Bu araçlar, kullanıldıkları ortamın koşuluna uyum sağlayabilme özellikleriyle ünlenmişti. Ticari, askeri ve sivil alanlarda büyük bir işleve haiz araçlar, 19. Yüzyılın ortalarında yaşamımıza dahil oldu. İlk amfibi araçlardan birisi, 1850’lerde geliştirilen Orukter Amphibolos isminde buharlı bir araçtı.
Bakıldığında suda gidebiliyorsa deniz yolculukları için de uygun olabilir şeklinde düşünebiliriz. Sadece bu araçlar, deniz yolculukları için pek uygun değildi.
II. Dünya Savaşı, amfibi araçların kullanımının yaygınlaşmasına yol açan mühim bir gelişmeydi.

Almanya, harp esnasında Porsche Schwimmwagen modelini geliştirirken; ABD, DUKW isminde amfibi kamyonu üretmişti. Bu araçlar, kara birliklerinin ve malzemelerinin deniz yöntemiyle taşınmasında mühim bir rol oynamış ve savaşın seyrini etkilemiştir.
DUKW, bilhassa askerlerin ve malzemelerin suda güvenli bir halde taşınmasını sağlayarak ordunun lojistik enerjisini artırmıştı. Bu zamanda amfibi araçlar, yalnızca su üstünde hareket etmiyor, sıkıntılı kara koşullarında da etkin olabiliyorlardı.
Harp sonrası dönemde de bu araçların gelişimi, hız kesmeden devam etti.

1960’larda Alman mühendis Hans Trippel tarafınca tasarlanan Amphicar 770, sivil kullanım için üretilmiş ilk amfibi otomobillerden birisi oldu. Bu vasıta, kara yolunda bir otomobil şeklinde kullanılabilirken suya girdiğinde de bir tekneden farksızdı. Amphicar 770, devrin otomobil endüstrisi için devrim durumunda bir tasarım olup sivil alanda amfibi araçların kullanılabilirliğini gösteriyordu.
Doğal sivil amfibi araçların yaygınlaşması, maliyet ve üretim zorlukları şeklinde sebeplerden dolayı oldukca fazla ilerleyemedi. Bundan dolayı bu tür araçlar, hususi proje yada oldukca sınırı olan üretimlerle sınırı olan kaldı.
Peki devletimizde amfibi araçlar kullanılıyor muydu?

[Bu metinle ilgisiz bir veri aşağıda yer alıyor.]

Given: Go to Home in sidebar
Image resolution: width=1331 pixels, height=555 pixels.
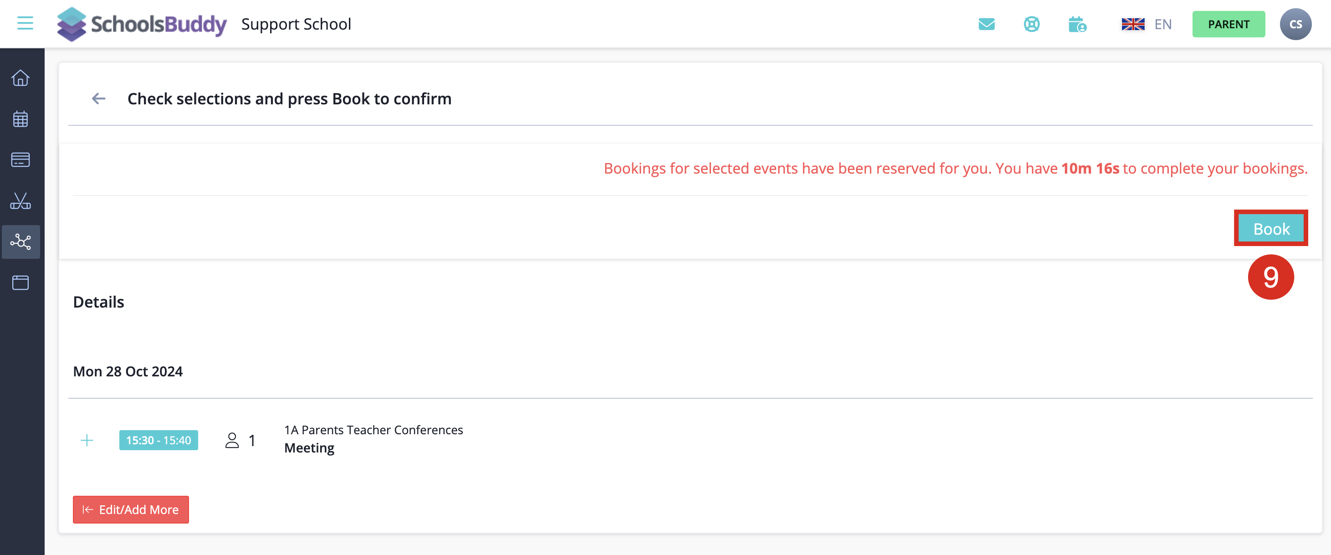Looking at the screenshot, I should coord(21,78).
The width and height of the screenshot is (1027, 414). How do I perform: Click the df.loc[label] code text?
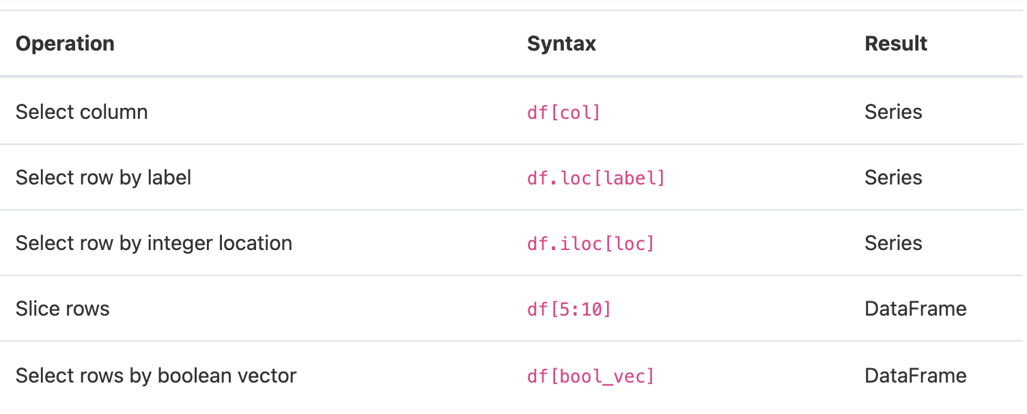[596, 178]
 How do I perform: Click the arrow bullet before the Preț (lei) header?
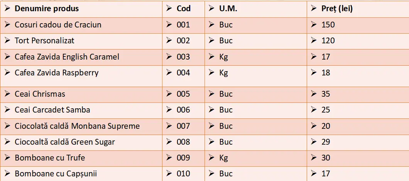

Türkiye, amfibi araçların askeri alandaki kullanımını çoğaltmak amacıyla kendi mühendislik enerjisini kullanarak yerli amfibi araçlar geliştirmişti. Türkiye’nin geliştirdiği SAMUR (Sahra Amfibi Vasıta), sıkıntılı arazi koşullarında yüksek performans sergileyebilen çağıl bir amfibi araçtı.
SAMUR, TSK’nın ihtiyacı doğrultusunda kara ve su yollarında süratli ve güvenli bir halde hareket edebilmek amacıyla tasarlandı. Bu tür araçlar hem askerlerin hem de stratejik malzemelerin hızla taşınmasını sağlayarak, operasyonel verimliliği artırıyordu.
Arama kurtarma faaliyetlerinde kullanılıyor.

Bilhassa naturel afetlerde meydana getirilen arama-kurtarma faaliyetleri, amfibi araçların en mühim kullanım alanlarından birisini oluşturuyor. Bu araçlar, su baskınları, sel şeklinde afetlerde kara yolunun kapanması durumunda bile kurtarma ekiplerinin süratli bir halde ulaşımını sağlıyor.
Sürecinin oldukca ilerisinde bir teknoloji olarak üretilen bu araçlar, sivil hayatta da oldukça tehlikeli sonuç görevler üstlendiği için oldukça etkili bir kullanım sağlıyor. Kişisel kullanım için pek rağbet görmese de amfibi araçların, afet yardımından turizme kadar geniş bir yelpazede kullanım alanı bulunuyor.